### YOUR TASK
Can you give the material below again, switching every "particular element" to "specific element" and keeping everything else the same?

##### DATA PROVIDED

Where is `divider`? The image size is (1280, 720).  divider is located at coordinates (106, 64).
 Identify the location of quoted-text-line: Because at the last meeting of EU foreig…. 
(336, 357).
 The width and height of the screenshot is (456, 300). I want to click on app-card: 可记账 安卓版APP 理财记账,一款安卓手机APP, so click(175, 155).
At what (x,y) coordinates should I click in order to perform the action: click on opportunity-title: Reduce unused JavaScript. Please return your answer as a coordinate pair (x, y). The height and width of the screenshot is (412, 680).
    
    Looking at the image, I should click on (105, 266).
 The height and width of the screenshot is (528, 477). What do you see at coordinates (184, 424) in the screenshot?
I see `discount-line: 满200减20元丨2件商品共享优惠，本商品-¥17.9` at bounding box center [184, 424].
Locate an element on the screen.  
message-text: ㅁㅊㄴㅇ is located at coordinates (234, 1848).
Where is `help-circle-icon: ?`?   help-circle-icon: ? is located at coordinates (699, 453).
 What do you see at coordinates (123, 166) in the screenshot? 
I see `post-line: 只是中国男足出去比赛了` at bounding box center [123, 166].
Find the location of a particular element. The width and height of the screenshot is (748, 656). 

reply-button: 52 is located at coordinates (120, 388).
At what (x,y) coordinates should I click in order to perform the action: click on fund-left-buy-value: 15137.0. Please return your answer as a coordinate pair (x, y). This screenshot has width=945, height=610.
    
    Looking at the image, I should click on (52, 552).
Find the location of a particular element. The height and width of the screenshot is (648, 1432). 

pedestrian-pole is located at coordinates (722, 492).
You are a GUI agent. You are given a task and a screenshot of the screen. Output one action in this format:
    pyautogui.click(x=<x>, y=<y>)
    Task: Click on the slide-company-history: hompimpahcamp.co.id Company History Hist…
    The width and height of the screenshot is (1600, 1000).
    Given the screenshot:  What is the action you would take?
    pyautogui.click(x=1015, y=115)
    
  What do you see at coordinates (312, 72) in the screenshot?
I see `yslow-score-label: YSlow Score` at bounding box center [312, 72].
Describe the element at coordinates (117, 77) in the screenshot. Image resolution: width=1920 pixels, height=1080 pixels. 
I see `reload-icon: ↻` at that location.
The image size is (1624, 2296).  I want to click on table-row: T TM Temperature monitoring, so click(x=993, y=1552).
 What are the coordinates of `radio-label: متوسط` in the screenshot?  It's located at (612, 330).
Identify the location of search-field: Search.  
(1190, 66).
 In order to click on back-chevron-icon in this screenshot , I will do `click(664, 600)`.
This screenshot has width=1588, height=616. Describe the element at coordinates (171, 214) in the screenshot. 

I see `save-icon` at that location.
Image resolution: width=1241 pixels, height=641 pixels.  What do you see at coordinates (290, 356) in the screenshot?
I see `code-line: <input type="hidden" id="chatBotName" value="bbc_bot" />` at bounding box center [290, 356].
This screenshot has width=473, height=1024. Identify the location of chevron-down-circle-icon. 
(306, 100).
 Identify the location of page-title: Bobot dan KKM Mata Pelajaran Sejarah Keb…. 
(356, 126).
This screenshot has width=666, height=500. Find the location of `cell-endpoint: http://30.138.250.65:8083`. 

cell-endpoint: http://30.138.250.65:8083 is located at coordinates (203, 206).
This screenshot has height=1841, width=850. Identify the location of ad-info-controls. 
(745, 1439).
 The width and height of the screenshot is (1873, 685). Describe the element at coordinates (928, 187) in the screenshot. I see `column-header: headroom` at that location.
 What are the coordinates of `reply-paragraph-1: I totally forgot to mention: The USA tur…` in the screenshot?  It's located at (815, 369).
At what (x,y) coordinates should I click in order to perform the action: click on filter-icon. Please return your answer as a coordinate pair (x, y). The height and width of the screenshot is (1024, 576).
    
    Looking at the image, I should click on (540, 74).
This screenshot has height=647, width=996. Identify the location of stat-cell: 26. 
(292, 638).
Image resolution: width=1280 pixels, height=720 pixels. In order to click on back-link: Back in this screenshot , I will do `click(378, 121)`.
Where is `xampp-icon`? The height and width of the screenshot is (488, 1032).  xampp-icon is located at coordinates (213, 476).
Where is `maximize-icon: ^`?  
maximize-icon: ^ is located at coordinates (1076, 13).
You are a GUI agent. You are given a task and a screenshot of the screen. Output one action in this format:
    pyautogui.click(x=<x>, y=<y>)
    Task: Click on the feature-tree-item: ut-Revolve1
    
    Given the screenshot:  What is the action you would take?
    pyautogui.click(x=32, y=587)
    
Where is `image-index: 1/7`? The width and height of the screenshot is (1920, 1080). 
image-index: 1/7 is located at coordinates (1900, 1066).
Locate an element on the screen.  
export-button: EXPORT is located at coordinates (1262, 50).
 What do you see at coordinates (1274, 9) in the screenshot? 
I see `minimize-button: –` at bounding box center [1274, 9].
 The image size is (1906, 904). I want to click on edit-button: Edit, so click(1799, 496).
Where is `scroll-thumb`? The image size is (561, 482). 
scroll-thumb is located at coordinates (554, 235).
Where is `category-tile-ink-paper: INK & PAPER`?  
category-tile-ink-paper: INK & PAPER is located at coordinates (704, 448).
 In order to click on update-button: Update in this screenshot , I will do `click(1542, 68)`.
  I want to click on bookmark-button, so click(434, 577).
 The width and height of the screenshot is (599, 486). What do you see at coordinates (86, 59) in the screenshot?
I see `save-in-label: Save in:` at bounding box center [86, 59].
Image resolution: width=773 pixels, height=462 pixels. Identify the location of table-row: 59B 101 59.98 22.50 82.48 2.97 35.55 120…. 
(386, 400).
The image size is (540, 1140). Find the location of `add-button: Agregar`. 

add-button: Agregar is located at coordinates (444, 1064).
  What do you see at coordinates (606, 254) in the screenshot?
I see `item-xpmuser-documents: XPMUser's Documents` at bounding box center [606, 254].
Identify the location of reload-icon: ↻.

##########

### EXERCISE RESPONSE
Where is `divider`? The image size is (1280, 720).  divider is located at coordinates (106, 64).
 Identify the location of quoted-text-line: Because at the last meeting of EU foreig…. 
(336, 357).
 The width and height of the screenshot is (456, 300). I want to click on app-card: 可记账 安卓版APP 理财记账,一款安卓手机APP, so click(175, 155).
At what (x,y) coordinates should I click in order to perform the action: click on opportunity-title: Reduce unused JavaScript. Please return your answer as a coordinate pair (x, y). The height and width of the screenshot is (412, 680).
    
    Looking at the image, I should click on (105, 266).
 The height and width of the screenshot is (528, 477). What do you see at coordinates (184, 424) in the screenshot?
I see `discount-line: 满200减20元丨2件商品共享优惠，本商品-¥17.9` at bounding box center [184, 424].
Locate an element on the screen.  
message-text: ㅁㅊㄴㅇ is located at coordinates (234, 1848).
Where is `help-circle-icon: ?`?   help-circle-icon: ? is located at coordinates (699, 453).
 What do you see at coordinates (123, 166) in the screenshot? 
I see `post-line: 只是中国男足出去比赛了` at bounding box center [123, 166].
Find the location of a specific element. The width and height of the screenshot is (748, 656). 

reply-button: 52 is located at coordinates (120, 388).
At what (x,y) coordinates should I click in order to perform the action: click on fund-left-buy-value: 15137.0. Please return your answer as a coordinate pair (x, y). This screenshot has width=945, height=610.
    
    Looking at the image, I should click on (52, 552).
Find the location of a specific element. The height and width of the screenshot is (648, 1432). 

pedestrian-pole is located at coordinates (722, 492).
You are a GUI agent. You are given a task and a screenshot of the screen. Output one action in this format:
    pyautogui.click(x=<x>, y=<y>)
    Task: Click on the slide-company-history: hompimpahcamp.co.id Company History Hist…
    The width and height of the screenshot is (1600, 1000).
    Given the screenshot:  What is the action you would take?
    pyautogui.click(x=1015, y=115)
    
  What do you see at coordinates (312, 72) in the screenshot?
I see `yslow-score-label: YSlow Score` at bounding box center [312, 72].
Describe the element at coordinates (117, 77) in the screenshot. Image resolution: width=1920 pixels, height=1080 pixels. 
I see `reload-icon: ↻` at that location.
The image size is (1624, 2296).  I want to click on table-row: T TM Temperature monitoring, so click(x=993, y=1552).
 What are the coordinates of `radio-label: متوسط` in the screenshot?  It's located at (612, 330).
Identify the location of search-field: Search.  
(1190, 66).
 In order to click on back-chevron-icon in this screenshot , I will do `click(664, 600)`.
This screenshot has width=1588, height=616. Describe the element at coordinates (171, 214) in the screenshot. 

I see `save-icon` at that location.
Image resolution: width=1241 pixels, height=641 pixels.  What do you see at coordinates (290, 356) in the screenshot?
I see `code-line: <input type="hidden" id="chatBotName" value="bbc_bot" />` at bounding box center [290, 356].
This screenshot has width=473, height=1024. Identify the location of chevron-down-circle-icon. 
(306, 100).
 Identify the location of page-title: Bobot dan KKM Mata Pelajaran Sejarah Keb…. 
(356, 126).
This screenshot has width=666, height=500. Find the location of `cell-endpoint: http://30.138.250.65:8083`. 

cell-endpoint: http://30.138.250.65:8083 is located at coordinates (203, 206).
This screenshot has height=1841, width=850. Identify the location of ad-info-controls. 
(745, 1439).
 The width and height of the screenshot is (1873, 685). Describe the element at coordinates (928, 187) in the screenshot. I see `column-header: headroom` at that location.
 What are the coordinates of `reply-paragraph-1: I totally forgot to mention: The USA tur…` in the screenshot?  It's located at (815, 369).
At what (x,y) coordinates should I click in order to perform the action: click on filter-icon. Please return your answer as a coordinate pair (x, y). The height and width of the screenshot is (1024, 576).
    
    Looking at the image, I should click on (540, 74).
This screenshot has height=647, width=996. Identify the location of stat-cell: 26. 
(292, 638).
Image resolution: width=1280 pixels, height=720 pixels. In order to click on back-link: Back in this screenshot , I will do `click(378, 121)`.
Where is `xampp-icon`? The height and width of the screenshot is (488, 1032).  xampp-icon is located at coordinates (213, 476).
Where is `maximize-icon: ^`?  
maximize-icon: ^ is located at coordinates (1076, 13).
You are a GUI agent. You are given a task and a screenshot of the screen. Output one action in this format:
    pyautogui.click(x=<x>, y=<y>)
    Task: Click on the feature-tree-item: ut-Revolve1
    
    Given the screenshot:  What is the action you would take?
    pyautogui.click(x=32, y=587)
    
Where is `image-index: 1/7`? The width and height of the screenshot is (1920, 1080). 
image-index: 1/7 is located at coordinates (1900, 1066).
Locate an element on the screen.  
export-button: EXPORT is located at coordinates (1262, 50).
 What do you see at coordinates (1274, 9) in the screenshot? 
I see `minimize-button: –` at bounding box center [1274, 9].
 The image size is (1906, 904). I want to click on edit-button: Edit, so click(1799, 496).
Where is `scroll-thumb`? The image size is (561, 482). 
scroll-thumb is located at coordinates (554, 235).
Where is `category-tile-ink-paper: INK & PAPER`?  
category-tile-ink-paper: INK & PAPER is located at coordinates (704, 448).
 In order to click on update-button: Update in this screenshot , I will do `click(1542, 68)`.
  I want to click on bookmark-button, so click(434, 577).
 The width and height of the screenshot is (599, 486). What do you see at coordinates (86, 59) in the screenshot?
I see `save-in-label: Save in:` at bounding box center [86, 59].
Image resolution: width=773 pixels, height=462 pixels. Identify the location of table-row: 59B 101 59.98 22.50 82.48 2.97 35.55 120…. 
(386, 400).
The image size is (540, 1140). Find the location of `add-button: Agregar`. 

add-button: Agregar is located at coordinates (444, 1064).
  What do you see at coordinates (606, 254) in the screenshot?
I see `item-xpmuser-documents: XPMUser's Documents` at bounding box center [606, 254].
Identify the location of reload-icon: ↻.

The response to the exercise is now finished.